If you can effectively carry and use 700 rounds of .223 into a mass shooting, you were Arnold fucking Schwarzenegger times two.


----------



## Missourian (Jul 27, 2022)

postman said:


> First off, rifles by their nature, fire much heavier cartridges, which means much higher combustion pressure, which means much higher muzzle energy / velocity then from a pistol.



The M193 military surplus 5.56mm is 55 grain.

The M855 military surplus 5.56mm is 62 grain.

My 9mm is loader with 147 grain hollow point.

So...not larger...not heavier...but faster.


----------



## miketx (Jul 27, 2022)

postman said:


> First off, rifles by their nature, fire much heavier cartridges, which means much higher combustion pressure, which means much higher muzzle energy / velocity then from a pistol.


So you don't want to ban handguns then?


----------



## Markle (Jul 27, 2022)

Mac1958 said:


> It's all about rage.  I guess this gun is appropriate for many nowadays.

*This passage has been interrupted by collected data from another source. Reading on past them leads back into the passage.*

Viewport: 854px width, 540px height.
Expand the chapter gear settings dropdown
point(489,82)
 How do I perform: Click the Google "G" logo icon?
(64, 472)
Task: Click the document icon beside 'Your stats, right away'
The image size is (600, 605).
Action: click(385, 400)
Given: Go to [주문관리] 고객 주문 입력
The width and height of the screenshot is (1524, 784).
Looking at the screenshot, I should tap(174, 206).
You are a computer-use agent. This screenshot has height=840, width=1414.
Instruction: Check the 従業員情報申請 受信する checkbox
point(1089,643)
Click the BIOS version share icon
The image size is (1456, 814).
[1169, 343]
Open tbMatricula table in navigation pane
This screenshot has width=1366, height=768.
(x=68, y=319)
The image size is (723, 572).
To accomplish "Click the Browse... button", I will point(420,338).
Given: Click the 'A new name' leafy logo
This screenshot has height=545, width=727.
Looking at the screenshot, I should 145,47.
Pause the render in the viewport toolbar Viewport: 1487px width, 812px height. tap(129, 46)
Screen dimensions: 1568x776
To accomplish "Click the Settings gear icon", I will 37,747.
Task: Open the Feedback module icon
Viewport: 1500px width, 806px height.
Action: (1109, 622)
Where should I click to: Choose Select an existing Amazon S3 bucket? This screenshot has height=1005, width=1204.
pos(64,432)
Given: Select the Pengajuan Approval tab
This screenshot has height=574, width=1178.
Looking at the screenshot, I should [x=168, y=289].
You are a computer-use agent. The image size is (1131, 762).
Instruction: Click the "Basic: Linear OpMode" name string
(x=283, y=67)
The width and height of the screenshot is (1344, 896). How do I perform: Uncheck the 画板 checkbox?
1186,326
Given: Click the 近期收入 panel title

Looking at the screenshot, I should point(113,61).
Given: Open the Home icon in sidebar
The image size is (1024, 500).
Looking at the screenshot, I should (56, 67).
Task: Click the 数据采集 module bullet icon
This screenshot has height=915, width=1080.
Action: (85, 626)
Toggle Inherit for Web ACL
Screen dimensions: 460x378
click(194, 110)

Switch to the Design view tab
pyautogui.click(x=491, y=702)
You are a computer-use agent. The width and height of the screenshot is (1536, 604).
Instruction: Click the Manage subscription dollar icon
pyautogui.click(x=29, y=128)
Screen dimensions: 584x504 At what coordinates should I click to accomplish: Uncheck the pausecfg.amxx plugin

Just out of curiosity, watch the TV reality series "The First 48" a few times.  It is an eye-opener.  It doesn't matter if they are re-runs or not.


----------



## miketx (Jul 27, 2022)

postman said:


> Nobody is going to arm themselves with 700 rounds of .50 BMG


Why? Is it illegal?


----------



## Markle (Jul 27, 2022)

JimH52 said:


> *Is the AR-15 mentioned in the US Constitution?*


Is Luthern mentioned in the US Constitution?


----------



## Bootney Lee Farnsworth (Jul 27, 2022)

2aguy said:


> And as with box trucks, a box truck killed more people in 5 minutes than every single year of mass public shootings except for 2...........and killed more people in 5 minutes of driving than our worst mass public shooting...ever......
> 
> So, according to you, because of their extra special killing power, box trucks need to be banned....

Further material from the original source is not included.